Finite state machines are easiest to understand via diagrams. For example:
alt text http://img6.imageshack.us/img6/7571/mathfinitestatemachinedco3.gif
All this is saying is that if you begin in some state q0 (the one with the Start symbol next to it) you can go to other states. Each state is a circle. Each arrow represents an input or output (depending on how you look at it). Another way to think of an finite state machine is in terms of "valid" or "acceptable" input. There are certain output strings that are NOT possible certain finite state machines; this would allow you to "match" expressions.
Now suppose you start at q0. Now, if you input a 0 you will go to state q1. However, if you input a 1 you will go to state q2. You can see this by the symbols above the input/output arrows.
Let's say you start at q0 and get this input
0, 1, 0, 1, 1, 1
This means you have gone through states (no input for q0, you just start there):
q0 -> q1 -> q0 -> q1 -> q0 -> q2 -> q3 -> q3
Trace the picture with your finger if it doesn't make sense. Notice that q3 goes back to itself for both inputs 0 and 1.
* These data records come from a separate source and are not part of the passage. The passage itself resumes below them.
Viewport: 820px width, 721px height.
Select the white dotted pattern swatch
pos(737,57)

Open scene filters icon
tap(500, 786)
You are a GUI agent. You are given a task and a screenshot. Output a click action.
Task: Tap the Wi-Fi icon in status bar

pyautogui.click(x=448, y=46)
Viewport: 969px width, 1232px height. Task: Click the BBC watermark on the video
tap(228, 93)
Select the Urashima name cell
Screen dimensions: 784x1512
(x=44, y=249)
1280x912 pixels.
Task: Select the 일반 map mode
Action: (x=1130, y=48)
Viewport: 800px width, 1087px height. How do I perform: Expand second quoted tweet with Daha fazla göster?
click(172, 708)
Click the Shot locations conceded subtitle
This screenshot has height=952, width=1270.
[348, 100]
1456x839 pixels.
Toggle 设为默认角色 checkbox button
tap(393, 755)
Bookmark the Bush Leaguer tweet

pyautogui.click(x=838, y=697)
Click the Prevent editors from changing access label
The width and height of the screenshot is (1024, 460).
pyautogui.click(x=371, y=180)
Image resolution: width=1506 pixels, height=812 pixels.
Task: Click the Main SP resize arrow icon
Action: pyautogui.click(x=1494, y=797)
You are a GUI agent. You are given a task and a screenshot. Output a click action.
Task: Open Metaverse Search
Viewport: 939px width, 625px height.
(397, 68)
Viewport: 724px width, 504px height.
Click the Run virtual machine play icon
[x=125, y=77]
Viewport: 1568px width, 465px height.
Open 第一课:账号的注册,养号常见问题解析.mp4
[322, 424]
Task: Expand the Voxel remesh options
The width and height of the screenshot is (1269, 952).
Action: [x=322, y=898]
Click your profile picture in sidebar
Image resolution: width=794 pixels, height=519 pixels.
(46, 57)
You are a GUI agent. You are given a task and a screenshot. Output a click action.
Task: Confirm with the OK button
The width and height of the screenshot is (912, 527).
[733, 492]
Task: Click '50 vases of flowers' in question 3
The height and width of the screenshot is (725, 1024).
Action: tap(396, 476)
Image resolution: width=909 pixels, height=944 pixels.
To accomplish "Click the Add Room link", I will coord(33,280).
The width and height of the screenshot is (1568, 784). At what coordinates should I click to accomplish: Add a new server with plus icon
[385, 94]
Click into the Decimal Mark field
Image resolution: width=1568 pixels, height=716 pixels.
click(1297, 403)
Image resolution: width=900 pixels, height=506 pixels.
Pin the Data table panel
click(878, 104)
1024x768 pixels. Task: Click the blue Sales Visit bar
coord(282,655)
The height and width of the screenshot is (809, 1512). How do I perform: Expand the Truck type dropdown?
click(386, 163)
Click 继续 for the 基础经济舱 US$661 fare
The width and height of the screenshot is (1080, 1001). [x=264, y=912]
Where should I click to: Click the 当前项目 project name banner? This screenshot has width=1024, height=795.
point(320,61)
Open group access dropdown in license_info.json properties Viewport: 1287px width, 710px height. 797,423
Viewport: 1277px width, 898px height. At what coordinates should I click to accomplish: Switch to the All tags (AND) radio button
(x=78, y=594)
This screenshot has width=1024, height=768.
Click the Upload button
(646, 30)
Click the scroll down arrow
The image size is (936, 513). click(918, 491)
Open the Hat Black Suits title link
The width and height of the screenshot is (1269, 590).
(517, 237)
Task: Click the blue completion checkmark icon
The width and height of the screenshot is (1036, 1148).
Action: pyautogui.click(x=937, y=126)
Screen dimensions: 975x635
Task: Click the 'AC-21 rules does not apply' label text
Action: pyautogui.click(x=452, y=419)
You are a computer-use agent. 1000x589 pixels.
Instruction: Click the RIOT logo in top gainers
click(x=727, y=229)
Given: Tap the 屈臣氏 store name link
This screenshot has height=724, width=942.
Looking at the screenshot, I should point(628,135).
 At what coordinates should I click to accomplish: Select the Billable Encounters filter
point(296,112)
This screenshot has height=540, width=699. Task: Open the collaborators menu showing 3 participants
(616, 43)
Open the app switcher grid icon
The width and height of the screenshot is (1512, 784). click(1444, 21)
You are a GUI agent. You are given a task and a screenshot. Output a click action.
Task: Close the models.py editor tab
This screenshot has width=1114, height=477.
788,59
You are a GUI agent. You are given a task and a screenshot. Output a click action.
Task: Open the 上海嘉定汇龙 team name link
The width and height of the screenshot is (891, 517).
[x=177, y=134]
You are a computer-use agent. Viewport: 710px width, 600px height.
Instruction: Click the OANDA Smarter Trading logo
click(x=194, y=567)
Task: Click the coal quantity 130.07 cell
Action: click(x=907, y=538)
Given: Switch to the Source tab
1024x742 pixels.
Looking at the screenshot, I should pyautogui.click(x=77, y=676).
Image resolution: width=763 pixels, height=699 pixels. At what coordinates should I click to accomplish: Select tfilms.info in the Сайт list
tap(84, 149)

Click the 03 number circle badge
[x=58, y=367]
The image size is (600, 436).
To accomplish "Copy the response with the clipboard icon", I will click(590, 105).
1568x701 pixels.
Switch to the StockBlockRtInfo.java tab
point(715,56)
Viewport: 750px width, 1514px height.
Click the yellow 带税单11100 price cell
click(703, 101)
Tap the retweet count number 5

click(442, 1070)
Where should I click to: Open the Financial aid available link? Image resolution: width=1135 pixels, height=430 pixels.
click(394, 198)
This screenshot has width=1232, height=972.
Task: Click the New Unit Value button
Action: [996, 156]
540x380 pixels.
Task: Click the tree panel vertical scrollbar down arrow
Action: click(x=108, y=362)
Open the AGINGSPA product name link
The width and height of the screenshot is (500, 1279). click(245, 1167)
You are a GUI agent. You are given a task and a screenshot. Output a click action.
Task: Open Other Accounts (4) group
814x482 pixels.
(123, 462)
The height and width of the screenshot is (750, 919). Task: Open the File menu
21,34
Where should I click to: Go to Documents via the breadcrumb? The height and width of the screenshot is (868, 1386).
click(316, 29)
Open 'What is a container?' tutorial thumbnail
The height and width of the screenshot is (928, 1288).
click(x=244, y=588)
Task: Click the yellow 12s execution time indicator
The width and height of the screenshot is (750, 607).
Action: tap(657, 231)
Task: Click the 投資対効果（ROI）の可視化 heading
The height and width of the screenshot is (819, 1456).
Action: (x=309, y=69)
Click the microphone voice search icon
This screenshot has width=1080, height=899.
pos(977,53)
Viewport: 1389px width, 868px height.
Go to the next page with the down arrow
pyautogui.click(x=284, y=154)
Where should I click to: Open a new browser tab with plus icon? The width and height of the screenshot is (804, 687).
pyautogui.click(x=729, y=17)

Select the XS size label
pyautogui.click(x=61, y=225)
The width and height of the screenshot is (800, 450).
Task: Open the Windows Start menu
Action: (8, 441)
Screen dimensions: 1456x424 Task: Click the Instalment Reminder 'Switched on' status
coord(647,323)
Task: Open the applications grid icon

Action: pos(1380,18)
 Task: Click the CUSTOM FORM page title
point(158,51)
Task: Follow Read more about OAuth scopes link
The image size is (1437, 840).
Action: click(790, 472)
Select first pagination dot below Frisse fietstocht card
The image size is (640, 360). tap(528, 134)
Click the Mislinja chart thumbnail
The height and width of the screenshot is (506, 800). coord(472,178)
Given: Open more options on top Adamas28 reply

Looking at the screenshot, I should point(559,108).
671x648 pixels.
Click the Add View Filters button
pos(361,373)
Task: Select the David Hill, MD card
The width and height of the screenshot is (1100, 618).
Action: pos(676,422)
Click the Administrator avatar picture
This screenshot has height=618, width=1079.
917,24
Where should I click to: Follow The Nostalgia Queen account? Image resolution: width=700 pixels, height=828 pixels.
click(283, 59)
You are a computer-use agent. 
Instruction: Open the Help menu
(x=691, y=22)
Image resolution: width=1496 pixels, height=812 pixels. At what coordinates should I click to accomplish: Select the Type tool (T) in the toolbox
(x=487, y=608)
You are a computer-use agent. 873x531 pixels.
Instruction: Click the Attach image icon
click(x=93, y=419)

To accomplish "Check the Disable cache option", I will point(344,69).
Another way to say all this is "If you are in state q0 and you see a 0 go to q1 but if you see a 1 go to q2." If you make these conditions for each state you are nearly done defining your state machine. All you have to do is have a state variable and then a way to pump input in and that is basically what is there.
Ok, so why is this important regarding Joel's statement? Well, building the "ONE TRUE REGULAR EXPRESSION TO RULE THEM ALL" can be very difficult and also difficult to maintain modify or even for others to come back and understand. Also, in some cases it is more efficient.
Of course, state machines have many other uses. Hope this helps in some small way. Note, I didn't bother going into the theory but there are some interesting proofs regarding FSMs.